An Eating Scene (translation by Jeanine Walker & Shim Jaekwan)
An Eating Scene
When the streetlamp roundly pushing up the darkness was 10 won
When the waxing moon was a spoon with a broken-off handle
When we had no good toilet paper and the customer turned his back and swore
When I saw someone buying gum just to get change
When the man spit from the phone booth and his saliva
dripped down the glass like a meteor
When a child who came to buy ice cream peered inside
the freezer and entered Nirvana
When the shelves and Mom’s security shook
each time the door opened
When men drank and chatted on the wooden floor outside the store
And then when their voices were two bottles of soju
When the agassi who pouted her hips and mouth got scared
of the drunk guys for free
When I screamed to Mom to sell this nasty shop
When Mom, without a word, slapped
the back of my head
At times like these
Mom and I were always eating.
밥 먹는 풍경
둥그렇게 어둠을 밀어을린 가로등 불빛이 십원일 때
차오르기 시작하는 달이 손잡이 떨어진 숟가락일 때
엠보싱 화장지가 없다고 등 돌리고 손님이 욕할 때
동전을 바꾸기 위해 껌 사는 사람을 볼 때
전화하다 잘못 뱉은 침이 가게 유리창을 타고
유성처럼 흘러내릴 때
아이가 아이스크림을 사러 와
냉장고 문을 열고 열반에 들 때
가게 문을 열고 닫을 때마다
진열대와 엄마의 경제가 흔들릴 때
가게 평상에서 사내들이 술 마시며 떠들 때
그러다 목소리가 소주 두병일 때
물건을 찾다 엉덩이와 입을 삐죽거리며 나가는 아가씨가
술 취한 사내들을 보고 공짜로 겁먹을 때
이놈의 가게 팔아버리라고 내가 소릴 지를 때
아무 말 없이 엄마가
내 뒤통수를 후려칠 때
이런 때
나와 엄마는 꼭 밥 먹고 있었다
—
Ahn Joo Cheol rose to prominence as a poet in Korea after winning the prestigious New Changbi Poet Award in 2002. After spending some years in Germany with his wife and daughter, Ahn published 다음 생에 할일들 (Things to Do in the Next Life) in 2015 and 불안할 때만 나는 살아있다 (Only When I’m Anxious Am I Alive) and 느낌은 멈추지 않는다 (Feeling Never Stops) in 2020. Born in 1975 in Wonju, Korea, Ahn works for the Writers Association of Korea and teaches poetry at Myongi University in Seoul.

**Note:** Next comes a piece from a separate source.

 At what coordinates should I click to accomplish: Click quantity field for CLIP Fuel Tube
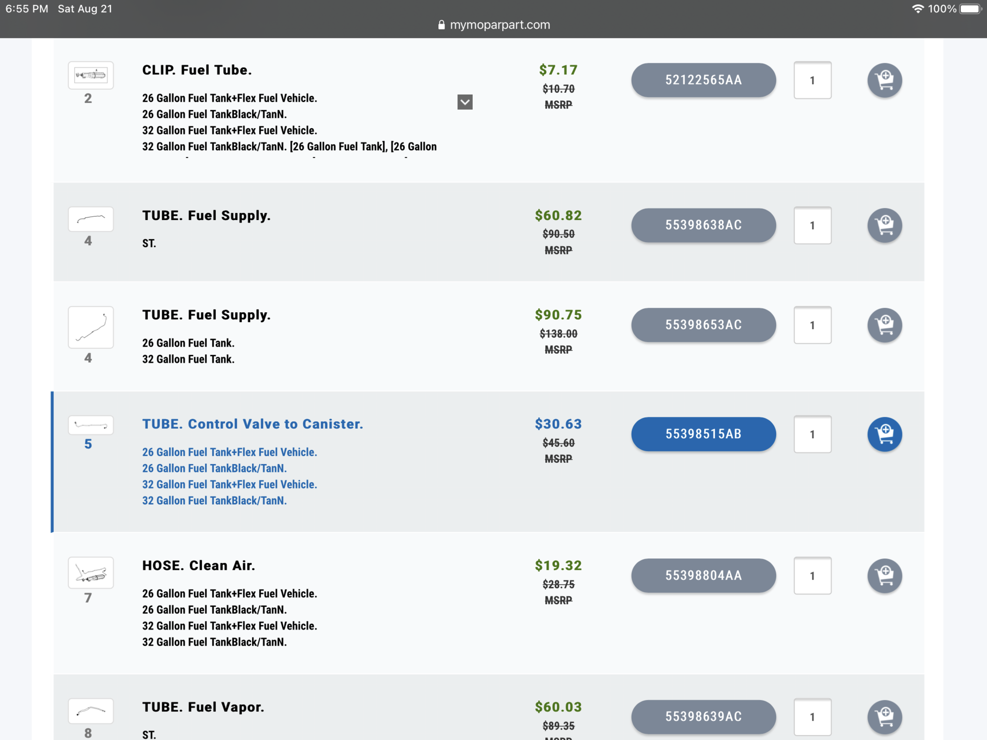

Jeanine Walker has been recognized with grants from Artist Trust, Jack Straw Cultural Center, and Wonju, UNESCO City of Literature. She has published poems in Chattahoochee Review, Prairie Schooner, New Ohio Review, and elsewhere, and her full-length collection, The Two of Them Might Outlast Me, was released from Groundhog Poetry Press in 2022. She splits her time between Seattle and Chuncheon, Korea, where she teaches English at Kangwon National University.
Sanskrit scholar Shim Jaekwan is the author of seven books on Buddhism, Indian language and script, and manuscriptology, as well as the translator into Korean of the English textbook, The Hindu Temple. Born in 1968 in Wonju, Korea, he studied at Dongguk University in Seoul and holds a Ph.D. in Hindu Mythological Texts. He currently teaches World Cultures and Indian Studies at Wonju’s Sanggi University.